- Opening Delimiter -

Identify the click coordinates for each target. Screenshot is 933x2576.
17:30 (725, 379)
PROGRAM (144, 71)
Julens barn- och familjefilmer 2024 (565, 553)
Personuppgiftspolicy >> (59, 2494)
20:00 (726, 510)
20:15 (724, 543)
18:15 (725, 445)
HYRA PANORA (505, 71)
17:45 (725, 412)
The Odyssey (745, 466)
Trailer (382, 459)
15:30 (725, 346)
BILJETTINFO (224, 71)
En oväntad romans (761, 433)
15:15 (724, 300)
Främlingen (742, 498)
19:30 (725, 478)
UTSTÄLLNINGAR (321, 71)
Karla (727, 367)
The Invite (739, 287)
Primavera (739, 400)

- Closing Delimiter -

Exercise requirements:
Return the lines of the listing above exactly as they appear, starting with the first and stopping after the line that holds "The Invite (739, 287)".

Final answer:
Identify the click coordinates for each target. Screenshot is 933x2576.
17:30 (725, 379)
PROGRAM (144, 71)
Julens barn- och familjefilmer 2024 (565, 553)
Personuppgiftspolicy >> (59, 2494)
20:00 (726, 510)
20:15 (724, 543)
18:15 (725, 445)
HYRA PANORA (505, 71)
17:45 (725, 412)
The Odyssey (745, 466)
Trailer (382, 459)
15:30 (725, 346)
BILJETTINFO (224, 71)
En oväntad romans (761, 433)
15:15 (724, 300)
Främlingen (742, 498)
19:30 (725, 478)
UTSTÄLLNINGAR (321, 71)
Karla (727, 367)
The Invite (739, 287)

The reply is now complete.